Après les plaintes et les murmures du peuple au chapitre précédent, la jalousie et la médisance se développèrent chez deux personnes et non des moindres : Marie et Aaron, la sœur et le frère de Moïse. Il semble qu’ils aient eu un entretien secret dont le prétexte était la femme éthiopienne que Moïse avait prise1, mais dont le motif réel était la jalousie. Apparemment ils étaient fondés à faire des reproches à leur frère car ils étaient tous deux ses aînés ; mais sans doute, au fond, prenaient-ils ombrage du rôle croissant que Dieu confiait à Moïse.

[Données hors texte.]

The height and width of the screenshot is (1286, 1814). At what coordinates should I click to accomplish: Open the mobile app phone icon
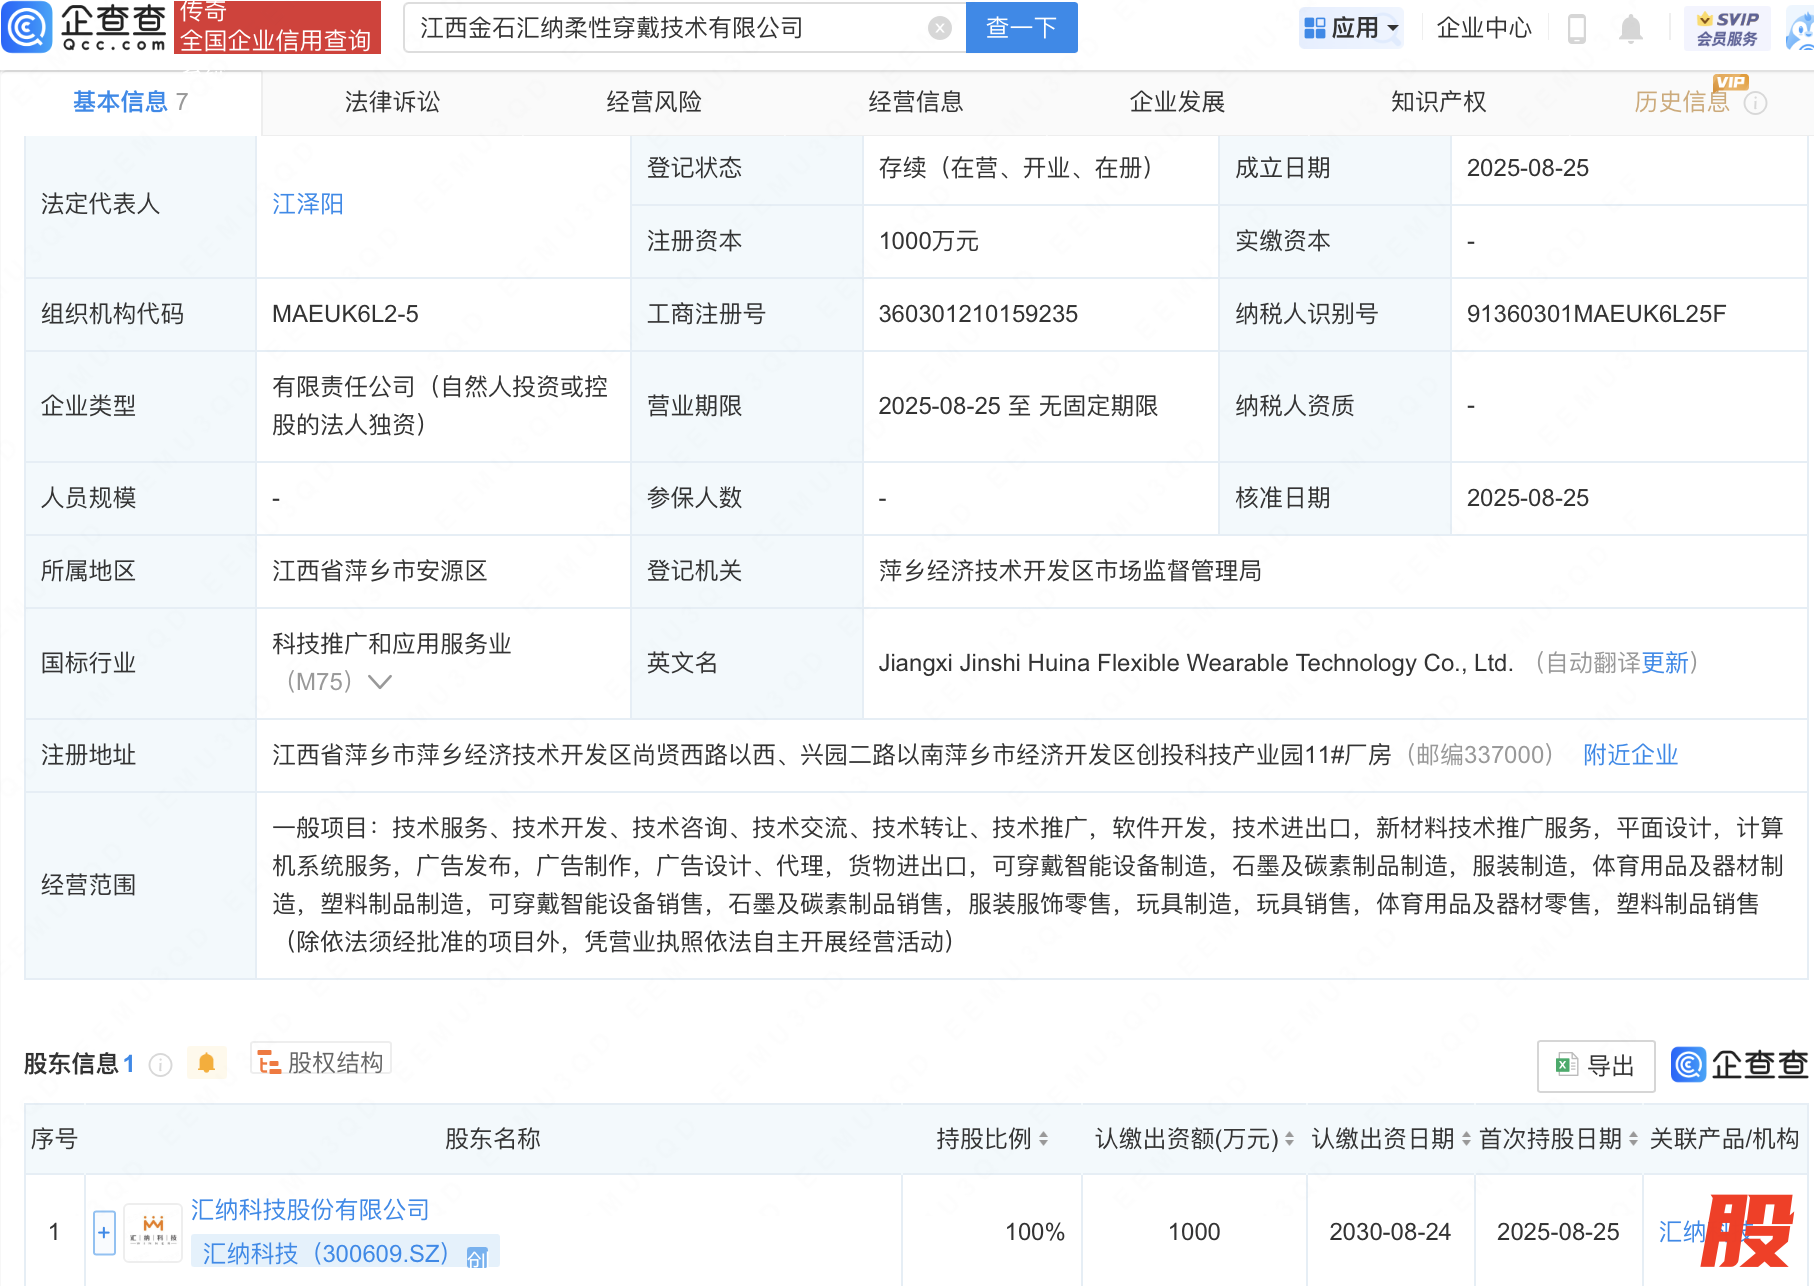coord(1577,28)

“L’Éternel l’entendit » (verset 2) car toute parole a un Auditeur dans le ciel. L’Ecclésiaste donnera plus tard ce conseil : « Ne maudis pas le roi, même dans ta pensée… car l’oiseau des cieux en emporterait la voix, et ce qui a des ailes en divulguerait les paroles” Ecclésiaste 10. 20.
Dieu interrompit brusquement cet entretien. Si tout s’était passé jusque-là dans le secret, c’était publiquement que l’Éternel allait reprendre Aaron et Marie (verset 5). Il s’adressa à eux de façon solennelle (verset 6) et rendit témoignage à la fidélité de Moïse, que l’auteur de l’épître aux Hébreux rapprochera plus tard de celle de JésusHébreux 3. 1-6.
La Parole relève la douceur2 de ce serviteur (verset 3) : lorsqu’il s’agissait de ses propres intérêts, il se mettait volontiers en arrière, mais il était prompt à se mettre en colère lorsque ceux de Dieu étaient en jeu. Il est une belle figure du Seigneur Jésus, qui se définit aussi lui-même comme “doux et humble de cœur” Matthieu 11. 29 mais qui savait chasser les marchands hors de “la maison de son Père” Jean 2. 13-16 ; Matthieu 21. 12, 13.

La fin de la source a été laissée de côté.